** 正文 **
━━━━
我对人际纷扰戒惧,曾有过的幻想与渴望,早随之灰飞烟灭。但和叔叔阿姨相处,一切仅是简单的细节,往来之间,终能踏实地触及自我。叔叔阿姨是很寻常的夫妻,哪条巷弄皆会出现的一对夫妻,因为寻常让人亲近。
那几年难以言说的青春起伏里,他们的素朴,成了提点我的一种要领。
也就是那段日子,我为房间写了一篇散文,细述里外物事,得了文学奖。叔叔在结尾轧上一角,我想叔叔阿姨不看这些,便不太提起。
搬家前几天,我把两年前的作品附在卡片上,拿到店里交给叔叔阿姨。阿姨曾笑笑地腼腆告诉我,她年轻时也喜欢读诗,席慕蓉噢。这些年的蒸煮炒炸中,那款脆薄的兴趣应该也沦为一种过时的菜肴。说不定那篇散文将被弃之屋角,但这是我跟他们告别的仪式,不得不了。
回想那间房间,虽则装潢好、屋况新,但位处马路旁边,我神经质地怕吵,每隔几分钟车开过去都不得安宁,近处又陆续盖起几栋新房子出租,敲打声终年累月。可我一直住着,不容再住才搬出。
━━━━
** 所示数据 **
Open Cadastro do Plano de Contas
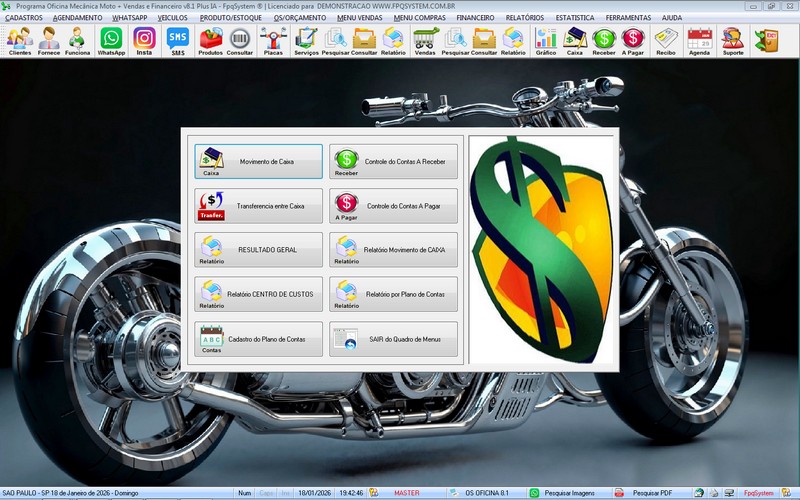800x500 pixels. (259, 339)
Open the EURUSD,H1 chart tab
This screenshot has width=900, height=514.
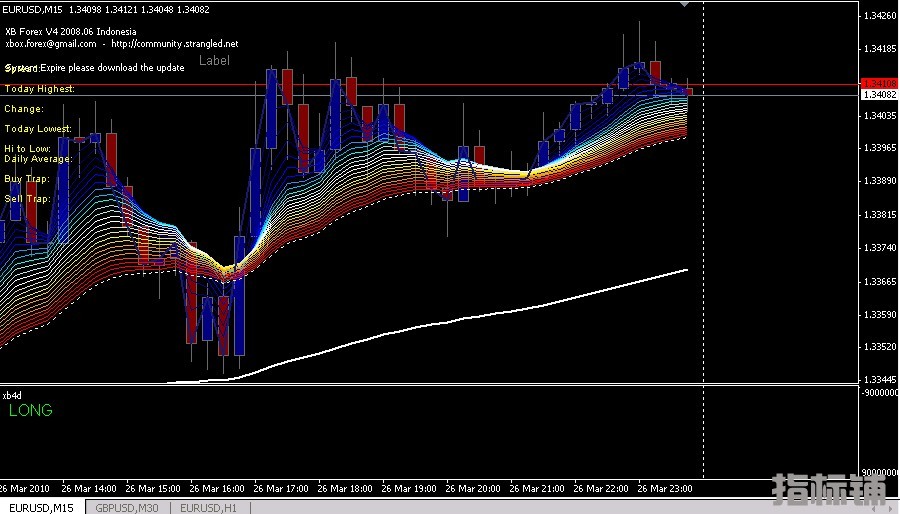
━━━━
** 待办任务 **
按正文所述,阿姨年轻时喜欢读谁的诗? 作答时只依据正文,不参考数据。

** 预期输出 **
席慕蓉的诗。